1. For those who are perhaps suspicious
As I, or I should say my mother and I, were in the early 80s when all of a sudden treatment became dangerous. It was about 1984, a year or so after I had already contracted hep C from blood products taken for a couple of tooth extractions. Never mind the opportunity to contract HIV had probably already come and gone, the fact was that trust in treatment had evaporated.
So what to do? As a mild haemophiliac I had the option, for the most part, of just waiting out the slow healing of my joint trauma injuries. And my mum, keen to find some way to ease my pain and bleeding from injuries to my joints looked into alternative medicines. Safe medicines, and as it turned out quite useless ones.
I recall lying on my couch strapping cotton wool soaked in arnica to my knee, or ankle, or elbow – tinctures - for years, of unnecessary pain and lost days suffered. It still makes me very angry to think someone, an adult, advised a haemophiliac child and their mother to undertake such nonsense.
So for those who are suspicious, I’ve tried things that don’t work too, and I also had good reasons. This treatment we are talking about isn’t that.
2. For those who have already lost time
I avoided any form of treatment for hep C following my ultimately unsuccessful interferon treatment in my early 20s. I had cleared the virus after the 6-month treatment. It was quite heartbreaking to discover it had returned in the 6thmonth following the end of treatment, and contributed to a period where I lost about a year of my studies – or of much of anything really - to that vague funk that accompanies interferon treatment, along with the distress of the unsuccessful aftermath that I found hard to take and the source of quite crippling anxiety.

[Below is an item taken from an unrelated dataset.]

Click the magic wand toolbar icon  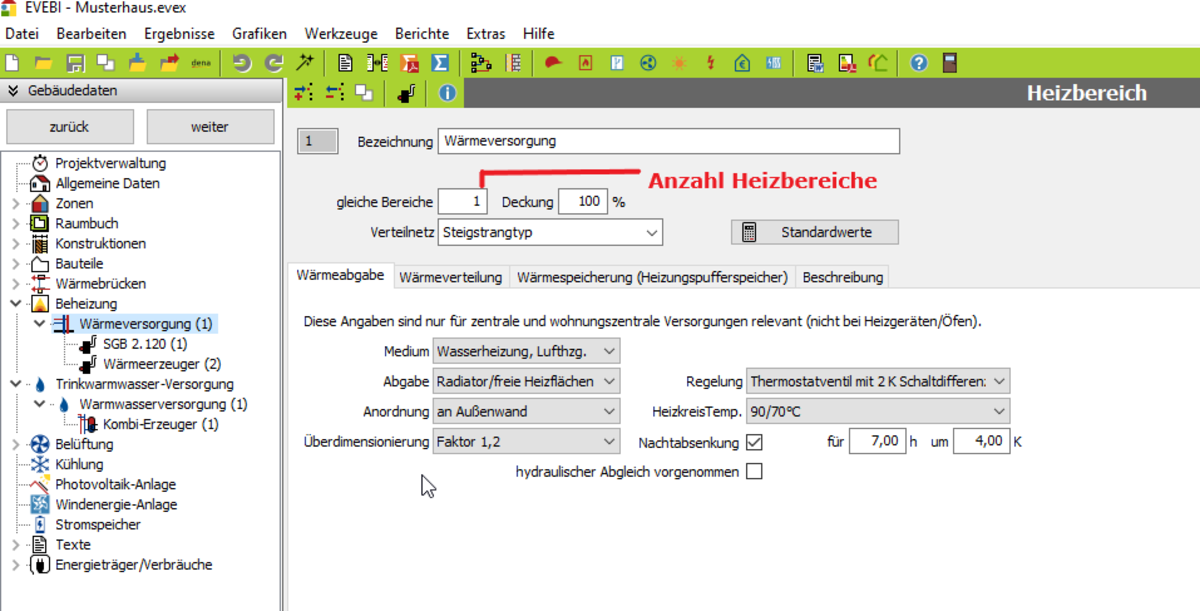point(306,63)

Any description of the treatments I’ve been offered over the years since involved lengthy commitments of up to 12 months, the possibility of side effects and unsatisfying cure rates, particularly for my genotype. I had already lost time and was not keen to lose more, to give up time that could be spent on my post-grad studies, or later the projects I was working on such as Federation Square, later the time for my business I was building; it just didn’t seem worth it. I was yet to have a result from biopsy or ultrasound that showed the disease was doing any damage, so I waited. And I am now glad I did for the total time lost to this treatment, the one that worked, would be three trips to the pharmacy and two to the hepatitis clinic.

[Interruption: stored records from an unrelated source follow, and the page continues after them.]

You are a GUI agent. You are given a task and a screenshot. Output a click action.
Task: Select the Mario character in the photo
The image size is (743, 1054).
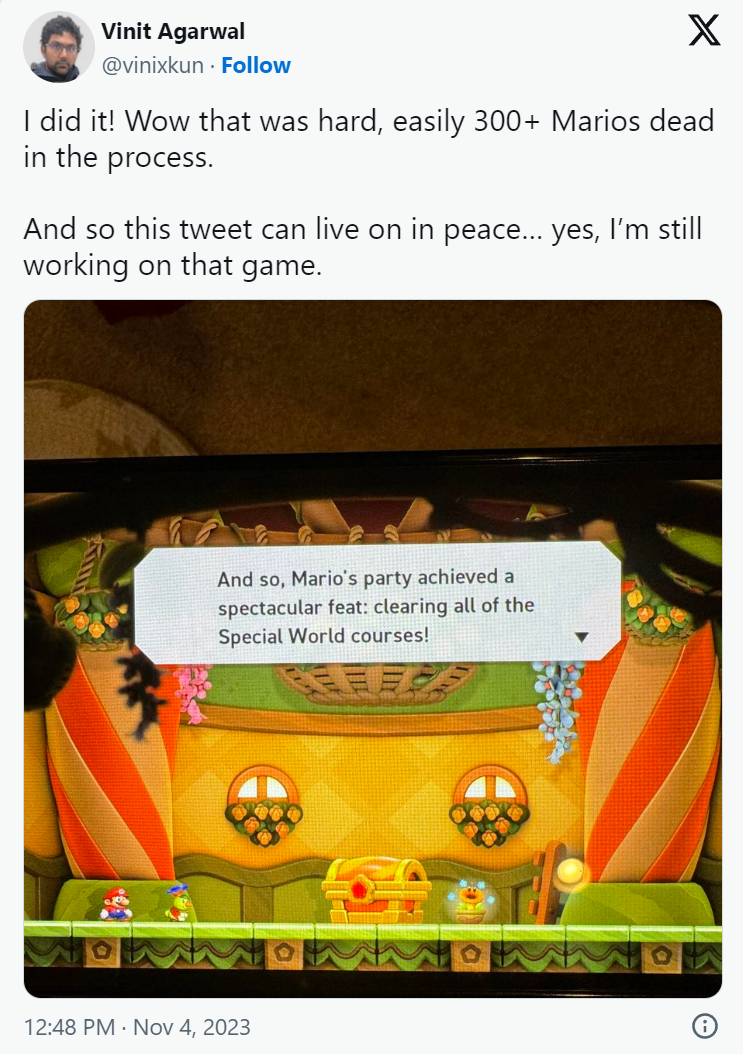point(116,903)
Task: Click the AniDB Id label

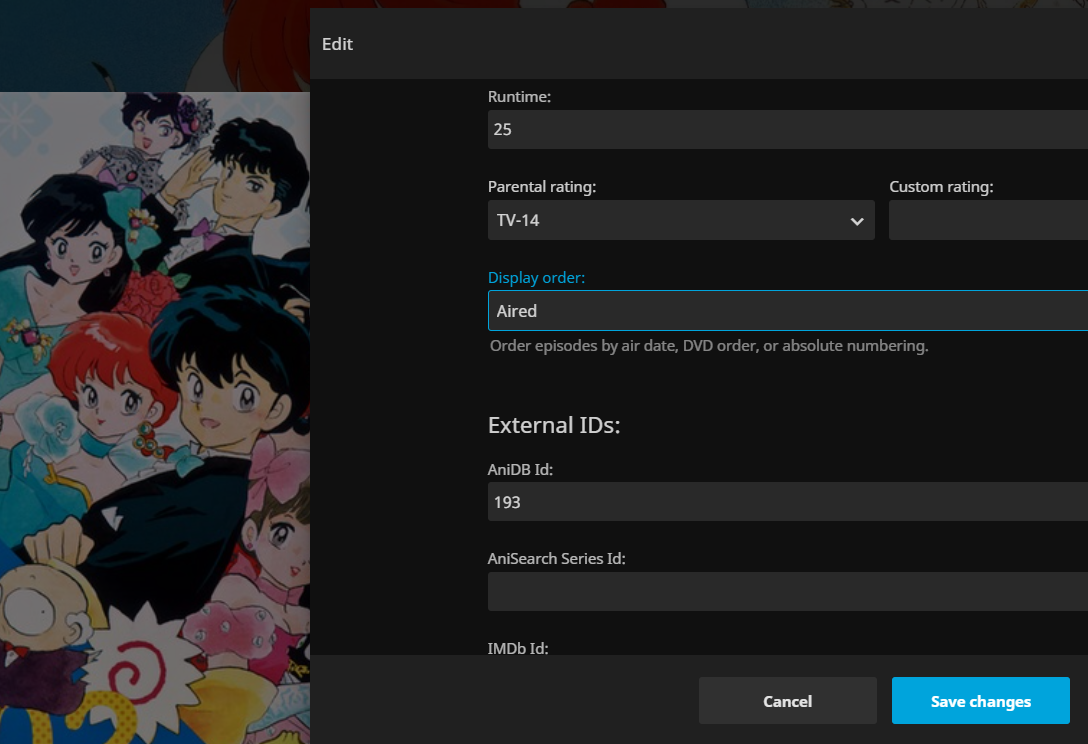Action: (x=521, y=469)
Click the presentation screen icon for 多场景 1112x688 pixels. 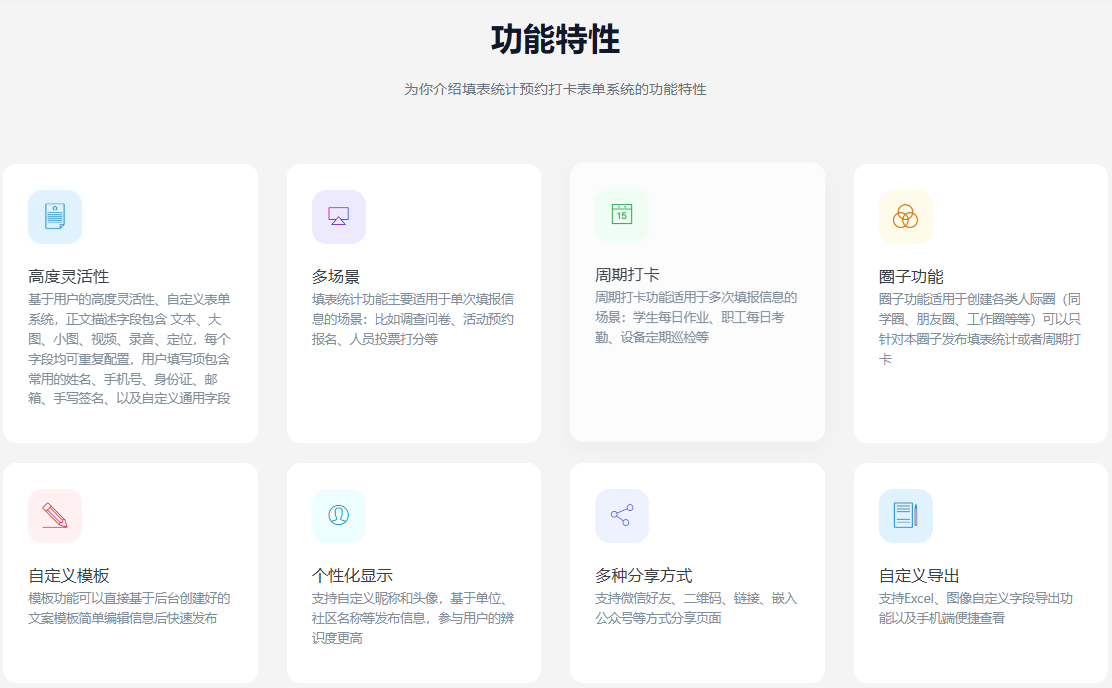coord(338,217)
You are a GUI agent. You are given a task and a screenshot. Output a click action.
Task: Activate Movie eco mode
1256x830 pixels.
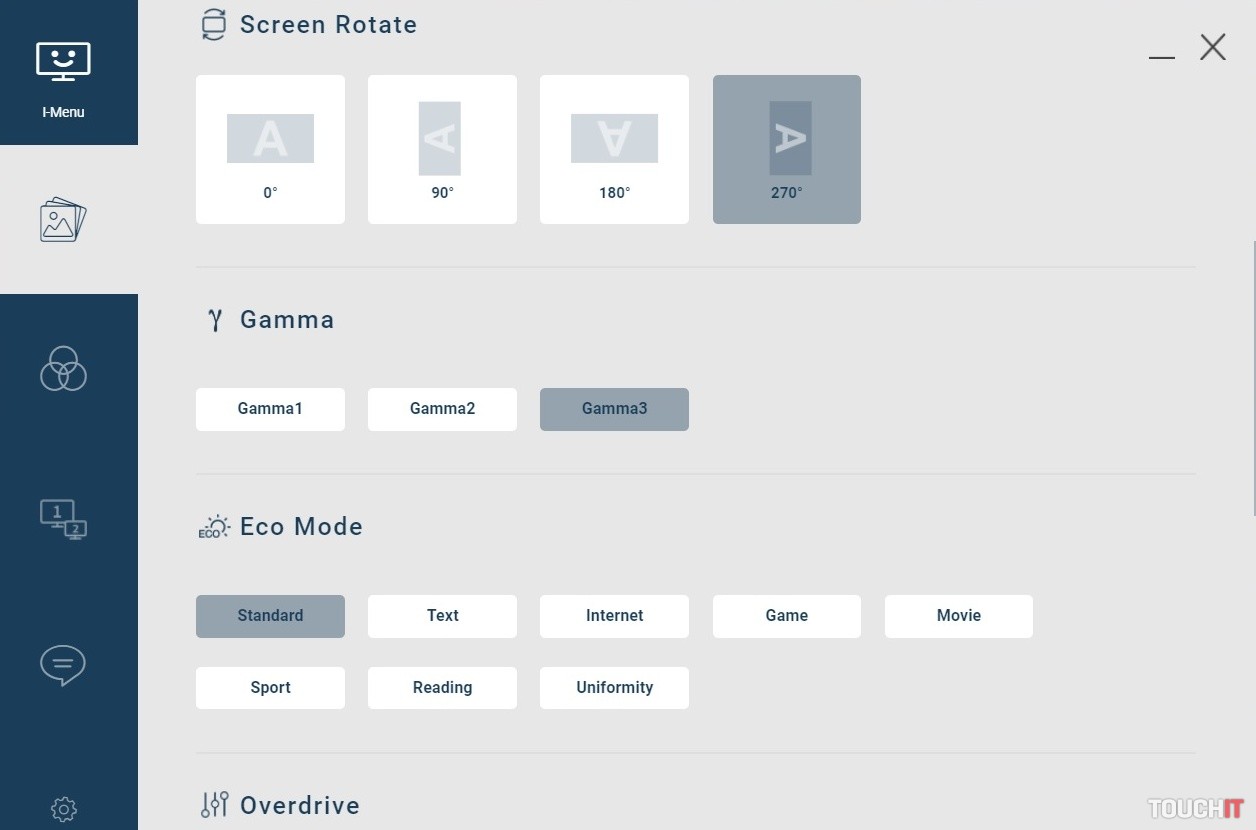(x=958, y=616)
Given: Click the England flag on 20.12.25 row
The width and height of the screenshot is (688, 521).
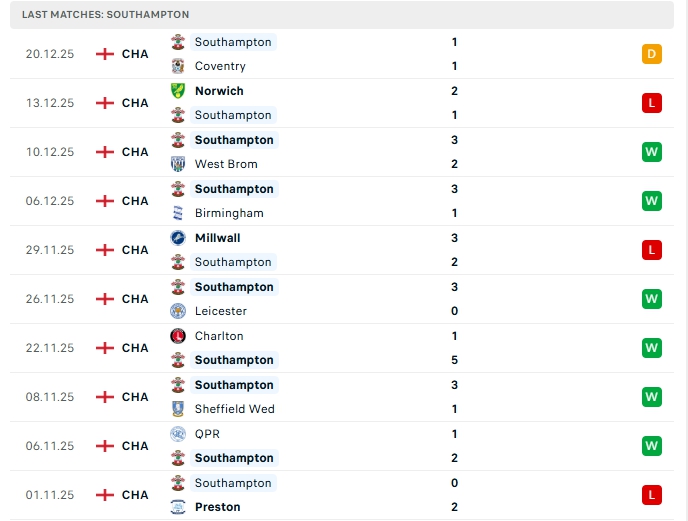Looking at the screenshot, I should click(x=104, y=54).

3. For those who are avoiding it
That said, waiting was not so easy. It’s a time spent wondering why I couldn’t feel comfortable to tell people that I have this disease, and that’s why I hide my toothbrushes away from accidental use by others.
The awkward explanations to new partners, when you aren’t exactly sure how much risk you are asking them to take.
The mornings after too many drinks the night before when you wonder if this really was the time that you’d finally done it to yourself, that the next fibroscan would come with bad news.
And so, like most people faced with the fear of bad news, I tried the avoiding it, missing scans and not chasing referrals, hoping my fears away. Finding out that I no longer have anything to avoid, no longer need to worry about some future where my luck runs out really was such a release.
4. The last reason…
The last reason I’ll give is not really a specific argument against why a person might refuse to take treatment. It’s really just to say that the moment when the specialist looked at my results and turned casually saying, yep, you’re cured – there was a tone he had like there was never any other possibility – that was one of the most incredible moments of my life. Thirty-three years of carrying this disease with all the strange sense of shame, worry and wondering what might happen into the future evaporated like it never happened. And that’s a feeling you really do want.
On reflection it’s the lack of drama in this story that’s the real point. After so many years the end was so easy and ordinary.